The Internet–or more specifically the Web–represents for me a networked extension of distributed computing, a trend that began with the advent of the personal computer. The Wikipedia description of “a network of networks” ( is catchy but needlessly redundant: a network connected to another network is merely a larger network with rules that define that connection. I’m not sure where it will end, but I suspect it will be with something that is like the Web (in terms of connections) but even more ubiquitous.

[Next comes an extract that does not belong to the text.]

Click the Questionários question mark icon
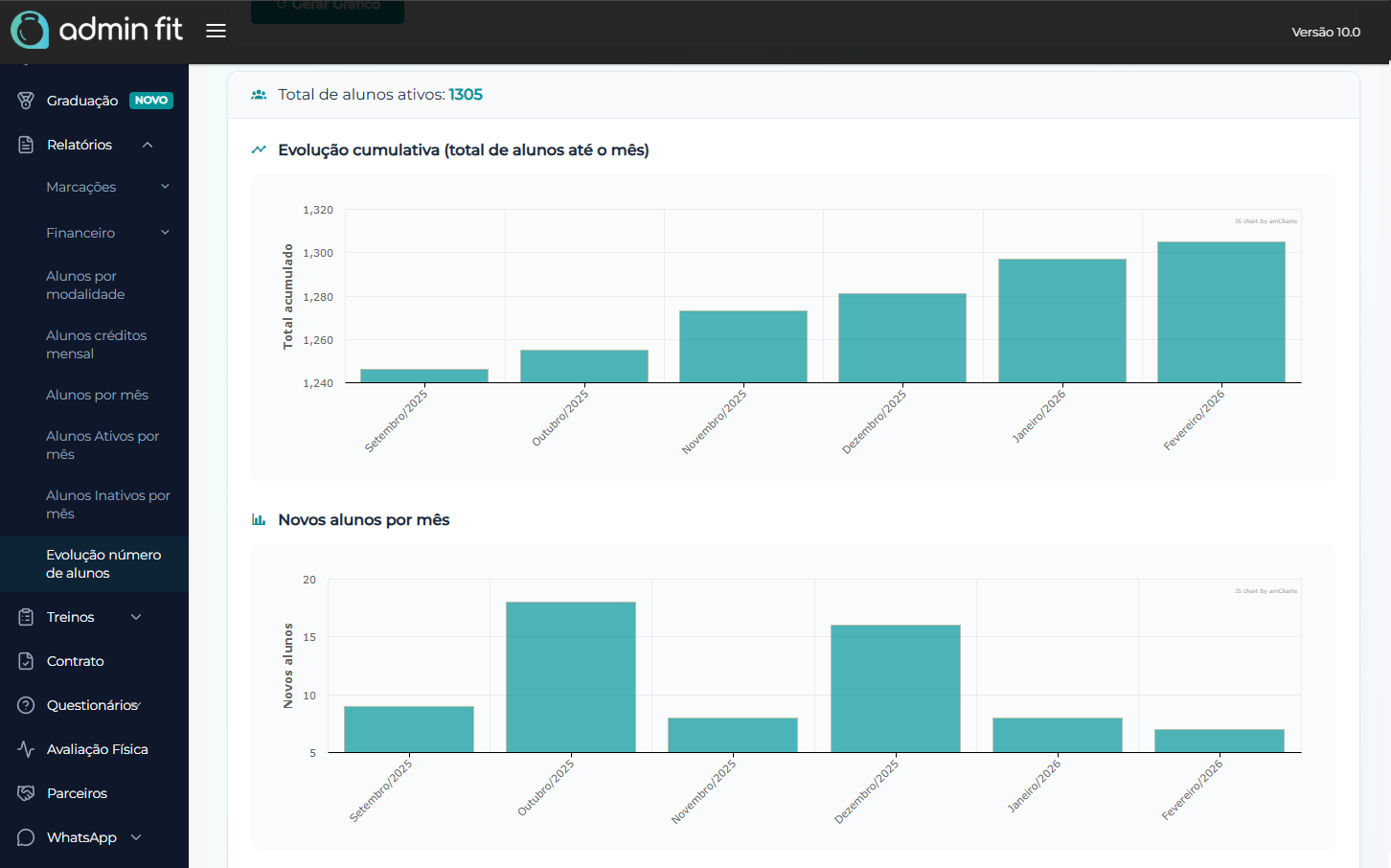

While the Internet existed prior to PC’s and grew out of ARPANET and the need for redundant connections among mainframe-based computers (in order for the communication infrastructure to survive a nuclear attack), the popular (and profound for me) implementation of the Internet via the graphical browser allowed personal computers to be connected among average humans, not just military specialists and university researchers who spoke gopher. While this ability to connect has not necessarily spawned a technological efficiency in terms of shared processing power (think, “Let’s hook all our PC’s together and create a super-computer like SkyNet in the Terminator movies or Holmes IV in Heinlein’s The Moon is a Harsh Mistress“), it has certainly spawned a communicative efficacy in terms of an always-on connection. Prior to Web, most PC’s were used for stand-alone applications–word processing, spreadsheets, databases, and desktop publishing; with the release of Mosaic (and Netscape’s subsequent commercialization), PC’s increasingly came to be viewed as communication tools. Witness the sale of Email machines. Witness the move of software applications to the Web as a service (in fact, with a fast Internet connection and a browser, you don’t actually need much software on your PC anymore–just access to Google Documents).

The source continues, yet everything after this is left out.